The overlap is not the mechanism. Of the 46 MRI GWAS genes targeted in the atlas, 36 have at least one FDR-significant DEG in S6A, including several cortical surface-area genes. So it would be wrong to say that cortical GWAS genes are silent. The better conclusion is that many overlap genes have some perturbational signal, but only a smaller subset gives a high-burden, interpretable, biologically constrained story. APC–CTNNB1 is one such case because the pair has a known antagonistic relationship.

And this particular result is my own re-analysis. The APC–CTNNB1 correlation is computed from Supplementary Data S6A. It is not a claim made in the Shi manuscript. It is reassuring because it recovers known Wnt directionality, but the analysis should be independently re-run before anyone leans on the exact numbers.

Silent does not mean unimportant. A gene can be quiet in this assay because it is redundant, lowly expressed in mouse, active in the wrong developmental window, poorly sampled in a relevant cell type, or invisible to RNA-seq despite a morphological effect.

What this opens up

Held carefully, the finding is less an answer than a sharper question.
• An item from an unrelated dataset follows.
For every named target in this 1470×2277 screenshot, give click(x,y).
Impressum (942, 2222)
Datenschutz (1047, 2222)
Timing. Is the relevant brain-size biology fetal, postnatal, or both? An earlier developmental perturbation atlas would be the clean test. If the classic Wnt mechanism is the route from CTNNB1/APC to brain size, an embryonic or early postnatal screen should recover a stronger cortical progenitor signal.
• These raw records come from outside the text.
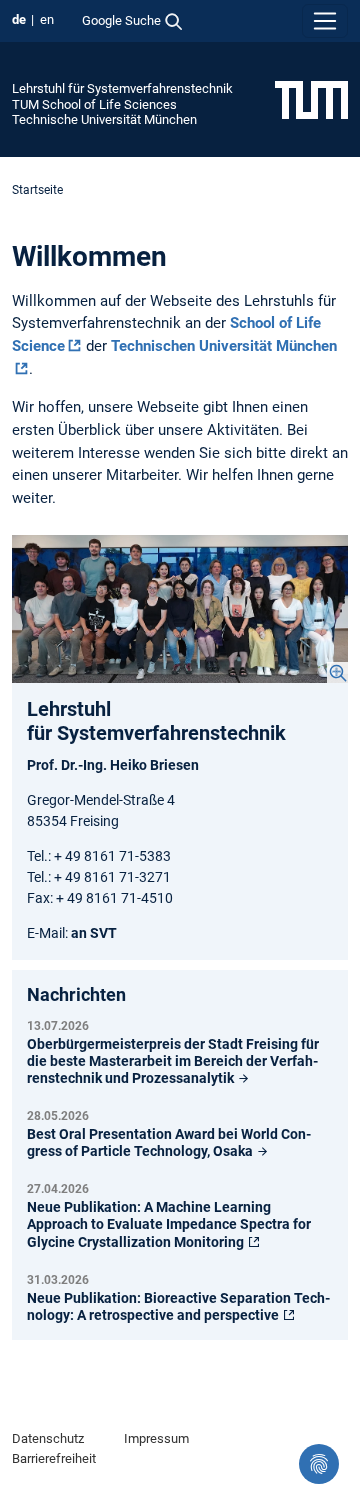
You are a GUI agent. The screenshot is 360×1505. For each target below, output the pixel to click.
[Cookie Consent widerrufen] (319, 1464)
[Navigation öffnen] (325, 21)
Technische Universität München (104, 119)
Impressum (156, 1438)
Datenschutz (48, 1438)
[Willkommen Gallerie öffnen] (180, 609)
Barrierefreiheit (54, 1458)
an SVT (94, 933)
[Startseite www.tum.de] (311, 99)
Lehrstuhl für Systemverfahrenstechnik (122, 88)
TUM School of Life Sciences (94, 104)
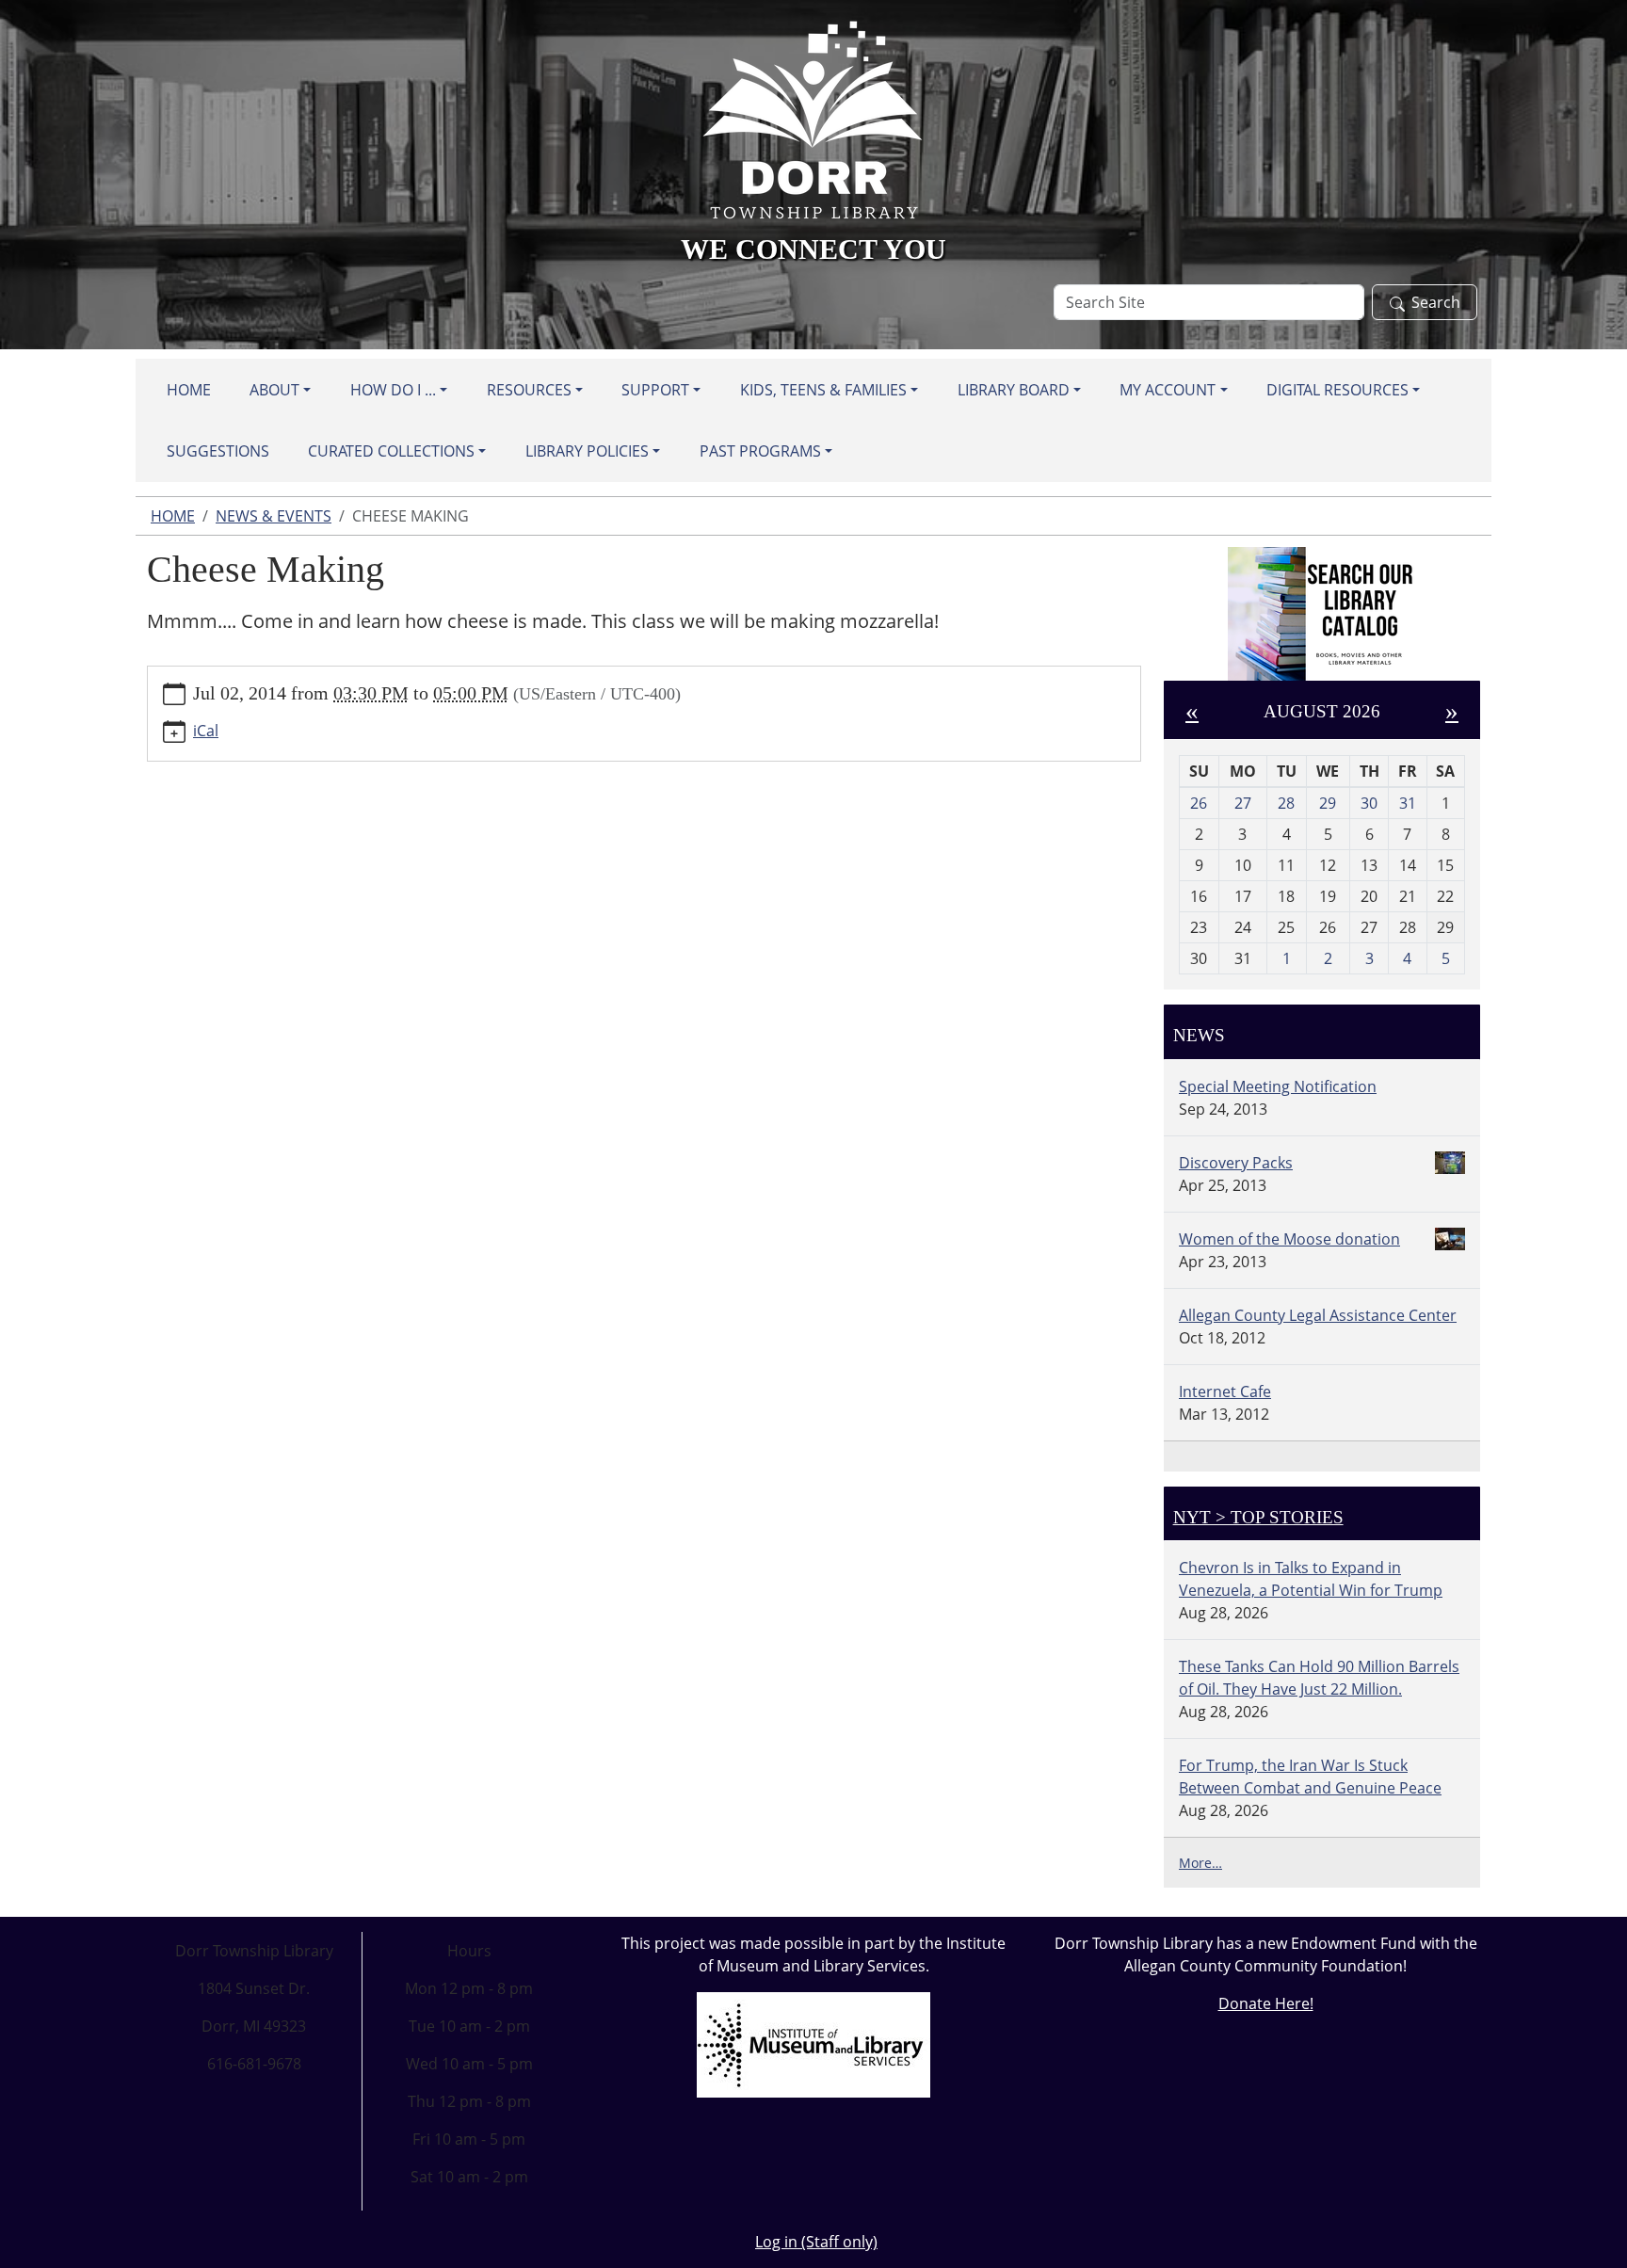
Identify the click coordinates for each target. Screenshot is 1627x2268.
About (274, 389)
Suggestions (218, 451)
Cell-type localization. Why thalamus? Is the postnatal thalamic Wnt program a functional role, a developmental remnant, or a measurement bias? Human whole-brain single-cell atlases such as Siletti et al. (2023), and cross-species reference atlases such as Yao et al. and Bakken et al., provide obvious next checks.

Spatial localization beyond pathway. Grasby tells us Wnt biology is relevant to cortical surface area. Garcia-Marin nominates CTNNB1 and APC for ICV. The perturbation atlas tells us where loss of these genes produces a transcriptional consequence. None of these alone tells us which anatomical structure changes in response to perturbation. The next bridge is perturbation plus morphology: gene perturbation, cell-type consequence, and brain-structure phenotype in the same experimental frame.
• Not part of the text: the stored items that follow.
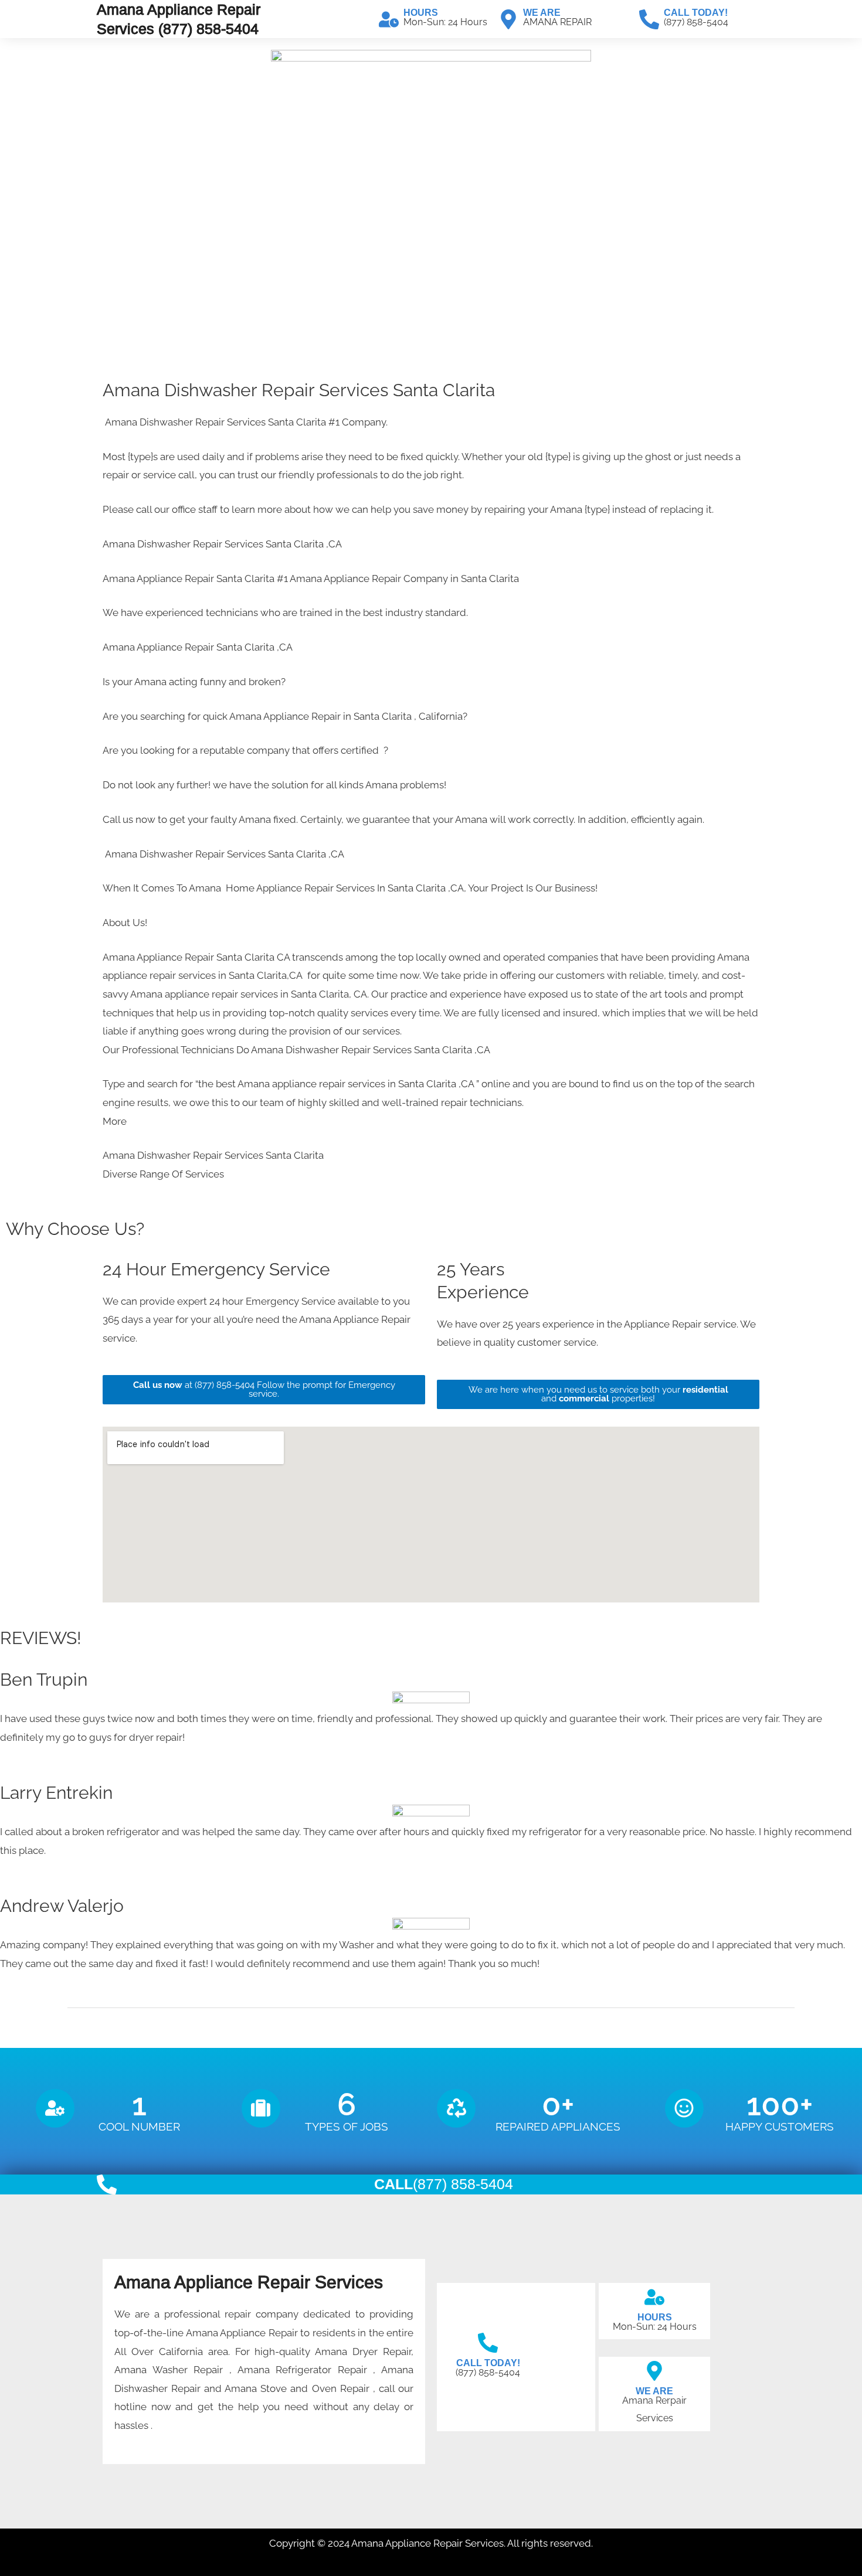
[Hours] (389, 19)
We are (542, 13)
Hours (420, 13)
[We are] (508, 19)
What would need to be done

The honest shortlist is clear: an earlier-developmental whole-brain perturbation atlas; within-cortex analyses or cortex-sensitive perturbation metrics; cross-validation against human whole-brain single-cell references; and eventually perturbation joined to imaging or morphology. None is trivial. But this is exactly what makes the Shi resource so valuable. It does not end the story; it defines the next experiment.

A remarkable resource

For neuroimaging genetics, this atlas is a new kind of instrument. GWAS tells us that a gene is linked to a trait. Pathway analysis tells us that a biological process is enriched. Single-cell expression tells us where a gene is normally expressed. Perturb-seq asks what happens when the gene is gone.

The APC–CTNNB1 example is narrow, but that is its strength. It connects a classic developmental mechanism, a pathway-level cortical GWAS signal, an ICV gene-level GWAS signal, and a new postnatal whole-brain perturbation readout. The result is not proof of a human mechanism. It is a functional hypothesis with an internal positive control: known Wnt antagonism recovered in the right direction, in vivo, at cell-type resolution.

That is the unique value of the atlas. It can turn a gene in a GWAS table into a perturbational consequence. For a field full of associated genes waiting for biological interpretation, that is a very big deal.